EXCERPT PROVIDED:
Only a limited number of studies have evaluated the relationship between forearm BMD scores and other parameters. Piskinpasa et al. [46] reported a negative correlation between distal radius scores and both corrected calcium and PTH. Walker et al. [47] demonstrated an independent association between distal radius scores and vitamin D. In contrast, Castellano et al. [48] found no significant differences in PTH, calcium, or other biochemical markers between patients with osteoporosis defined solely by distal radius scores and those without. The relationship we observed between forearm scores and both PTH and calcium is consistent with the findings of Piskinpasa et al. [46]. Moreover, to the best of our knowledge, the independent association we identified between calcium levels and the distal radius T-score is novel in the literature. None of the three studies [46–48] evaluated the correlation between forearm scores and ALP or phosphorus levels.
Our study has several limitations. First, being a single-center retrospective study limits the generalizability of the findings. Second, not all patients in the postmenopausal osteoporosis control group had an indication for DXA screening. However, in this group, patients with normal BMD were excluded, and the cutoff values derived from DXA measurements—our most important finding—were studied only for patients with osteoporosis. Third, physical activity status, which may influence bone scores, was not assessed. Fourth, ionized calcium and bone-specific ALP were not measured; however, ALP was not a primary focus of our study. Fifth, more advanced methods for evaluating bone involvement, such as HRpQCT and TBS, were not utilized. Sixth, PHPT patients who did not meet the surgical criteria were not represented in the study group. Seventh, because the ROC analysis was performed in a case–control setting with an enriched prevalence of PHPT, the derived cutoff values should not be interpreted as diagnostic thresholds but rather as adjunctive tools to raise clinical suspicion and guide further biochemical evaluation. Finally, since the menopausal status of patients in our cohort could not be directly verified, women aged 40–55 years were excluded to minimize misclassification. Consequently, the lack of representation of women aged 40–55 years constitutes an important limitation of this study.
In conclusion, to the best of our knowledge, this is the first study to demonstrate the utility of distal radius DXA in the differential diagnosis of osteoporosis in postmenopausal women, providing cutoff values along with their sensitivity and specificity. Furthermore, we also report for the first time an independent association between distal radius T-scores and serum calcium levels in patients with PHPT. Although the diagnosis of PHPT is primarily biochemical, a predominant reduction in distal radius BMD should prompt evaluation for a parathyroid disorder. Moreover, our data may provide clues to help distinguish whether osteoporosis—identified as a surgical indication in PHPT—observed in postmenopausal individuals with PHPT is primarily attributable to PHPT or to menopause.

WHAT YOU WILL DO:
A. Do the following statements agree with the excerpt? Answer yes or no for each, and quote the words of the excerpt that decide it. (i) Castellano et al. found differences in PTH between patients with osteoporosis defined only by distal radius scores and those without. (ii) The study did not assess physical activity status. (iii) Women aged 40–55 years were included in the cohort.
B. Write out the part of the excerpt that begins at the words "In conclusion, to" and stops after "or to menopause.". Substitute "postmenopausal patients" for "postmenopausal women".

AVAILABLE DATA:
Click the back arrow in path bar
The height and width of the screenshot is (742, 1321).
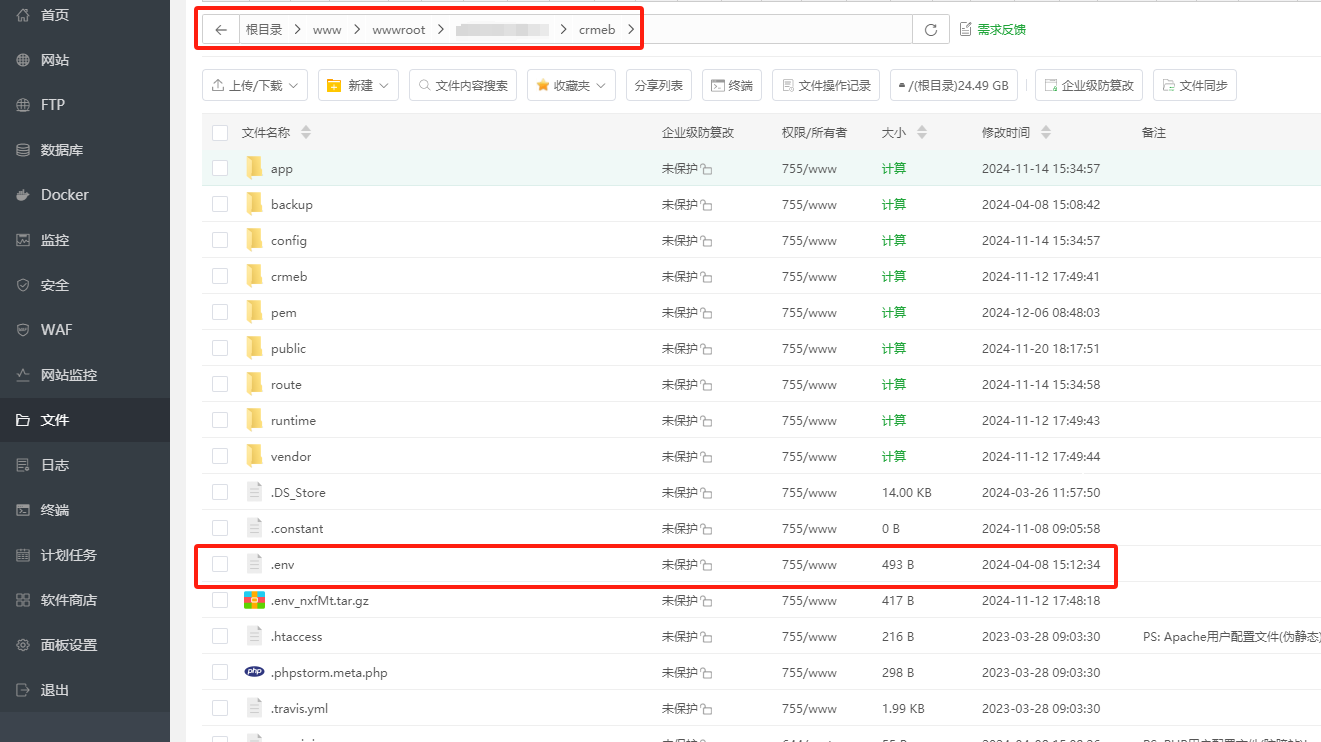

PER-TASK OUTPUTS:
A.
(i) No: "found no significant differences in PTH, calcium, or other biochemical markers"
(ii) Yes: "physical activity status, which may influence bone scores, was not assessed"
(iii) No: "women aged 40–55 years were excluded to minimize misclassification"

B.
In conclusion, to the best of our knowledge, this is the first study to demonstrate the utility of distal radius DXA in the differential diagnosis of osteoporosis in postmenopausal patients, providing cutoff values along with their sensitivity and specificity. Furthermore, we also report for the first time an independent association between distal radius T-scores and serum calcium levels in patients with PHPT. Although the diagnosis of PHPT is primarily biochemical, a predominant reduction in distal radius BMD should prompt evaluation for a parathyroid disorder. Moreover, our data may provide clues to help distinguish whether osteoporosis—identified as a surgical indication in PHPT—observed in postmenopausal individuals with PHPT is primarily attributable to PHPT or to menopause.